Alliée de longue date de l'Azerbaïjdan, la Turquie lui a rapidement apporté son soutien dans le conflit qui l'oppose à l'Arménie au Haut-Karabakh. Le président turc Recep Tayyip Erdogan ira-t-il jusqu'à s'aliéner la Russie, qui ne veut pas d'un conflit dans le sud du Caucase ?
Depuis dimanche, le Haut-Karabakh se trouve une fois de plus au centre d'un jeu de puissances. Ce territoire grand comme le Liban au cœur des montagnes Zangezour du sud du Caucase est au centre d'une dispute entre l'Arménie et l'Azerbaïdjan depuis plus d'un siècle. Soutien traditionnel de Bakou, Ankara semble vouloir s'immiscer dans le conflit malgré les mises en garde de la Russie, garante de la paix dans la région.
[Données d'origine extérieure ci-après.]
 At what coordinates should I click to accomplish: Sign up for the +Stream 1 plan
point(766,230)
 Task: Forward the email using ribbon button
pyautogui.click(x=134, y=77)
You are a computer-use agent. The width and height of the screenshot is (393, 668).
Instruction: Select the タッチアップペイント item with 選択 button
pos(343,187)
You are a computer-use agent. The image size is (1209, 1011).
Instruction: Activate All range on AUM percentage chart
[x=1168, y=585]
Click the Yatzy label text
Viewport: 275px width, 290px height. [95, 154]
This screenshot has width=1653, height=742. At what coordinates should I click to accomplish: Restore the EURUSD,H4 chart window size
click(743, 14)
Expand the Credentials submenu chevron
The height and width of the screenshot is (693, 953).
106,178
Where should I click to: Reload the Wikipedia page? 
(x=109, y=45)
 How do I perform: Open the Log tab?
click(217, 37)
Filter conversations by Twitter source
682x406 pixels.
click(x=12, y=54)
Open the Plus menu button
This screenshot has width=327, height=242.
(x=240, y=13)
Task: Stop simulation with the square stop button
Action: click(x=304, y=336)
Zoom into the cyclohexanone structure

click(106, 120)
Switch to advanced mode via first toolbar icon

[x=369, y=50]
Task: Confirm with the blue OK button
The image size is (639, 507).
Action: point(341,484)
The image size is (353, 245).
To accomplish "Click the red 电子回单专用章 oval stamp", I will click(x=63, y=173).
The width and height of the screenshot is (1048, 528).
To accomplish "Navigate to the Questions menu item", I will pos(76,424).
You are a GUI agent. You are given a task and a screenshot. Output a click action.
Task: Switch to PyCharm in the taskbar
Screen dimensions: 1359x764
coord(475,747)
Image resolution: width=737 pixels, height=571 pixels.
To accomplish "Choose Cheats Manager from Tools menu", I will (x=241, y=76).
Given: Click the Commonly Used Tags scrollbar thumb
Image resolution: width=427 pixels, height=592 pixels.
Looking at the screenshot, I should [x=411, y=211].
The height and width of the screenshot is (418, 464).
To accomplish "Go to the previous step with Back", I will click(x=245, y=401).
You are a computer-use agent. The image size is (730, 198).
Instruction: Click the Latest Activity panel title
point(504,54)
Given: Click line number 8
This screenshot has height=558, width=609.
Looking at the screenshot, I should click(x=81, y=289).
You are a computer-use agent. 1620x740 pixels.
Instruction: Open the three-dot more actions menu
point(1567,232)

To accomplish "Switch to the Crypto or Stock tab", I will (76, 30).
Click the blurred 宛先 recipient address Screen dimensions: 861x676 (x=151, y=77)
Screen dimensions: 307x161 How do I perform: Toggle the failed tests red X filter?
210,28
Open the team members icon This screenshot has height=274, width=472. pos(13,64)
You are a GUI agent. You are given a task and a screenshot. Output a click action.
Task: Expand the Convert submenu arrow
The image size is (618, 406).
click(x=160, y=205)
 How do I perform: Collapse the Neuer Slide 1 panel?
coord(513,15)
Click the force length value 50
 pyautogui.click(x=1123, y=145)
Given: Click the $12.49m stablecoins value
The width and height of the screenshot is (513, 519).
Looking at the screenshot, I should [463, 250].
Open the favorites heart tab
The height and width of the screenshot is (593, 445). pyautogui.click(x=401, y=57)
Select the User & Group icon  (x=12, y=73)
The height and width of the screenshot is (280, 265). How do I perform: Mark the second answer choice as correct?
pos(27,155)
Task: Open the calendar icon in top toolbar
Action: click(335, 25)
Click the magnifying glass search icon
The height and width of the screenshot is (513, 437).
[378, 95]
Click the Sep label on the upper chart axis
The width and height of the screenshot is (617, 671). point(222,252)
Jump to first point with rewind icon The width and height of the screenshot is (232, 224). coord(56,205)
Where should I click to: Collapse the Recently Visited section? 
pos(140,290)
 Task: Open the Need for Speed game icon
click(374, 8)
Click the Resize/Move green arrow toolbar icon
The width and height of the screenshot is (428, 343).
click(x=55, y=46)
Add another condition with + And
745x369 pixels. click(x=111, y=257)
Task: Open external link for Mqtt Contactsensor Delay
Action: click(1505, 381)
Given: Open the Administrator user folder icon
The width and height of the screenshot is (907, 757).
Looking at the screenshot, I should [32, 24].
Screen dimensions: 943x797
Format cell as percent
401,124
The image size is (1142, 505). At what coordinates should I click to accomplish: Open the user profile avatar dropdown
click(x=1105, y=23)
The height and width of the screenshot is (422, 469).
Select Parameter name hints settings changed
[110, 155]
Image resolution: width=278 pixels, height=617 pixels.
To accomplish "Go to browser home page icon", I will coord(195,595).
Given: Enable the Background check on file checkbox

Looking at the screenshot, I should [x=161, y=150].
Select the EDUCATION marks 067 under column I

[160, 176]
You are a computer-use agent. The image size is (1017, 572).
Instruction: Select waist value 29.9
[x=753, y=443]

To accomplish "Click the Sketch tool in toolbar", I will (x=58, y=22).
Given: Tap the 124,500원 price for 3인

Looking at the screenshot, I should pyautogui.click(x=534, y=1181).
La Russie est la puissance incontournable au Caucase. Si elle entretient des relations plus étroites avec l'Arménie qu'avec l'Azerbaïdjan, elle vend des armes aux deux. Erevan reste son allié privilégié, l'Arménie ayant rejoint des alliances politiques, économiques et militaires dominées par Moscou, notamment l'Organisation du traité de sécurité collective.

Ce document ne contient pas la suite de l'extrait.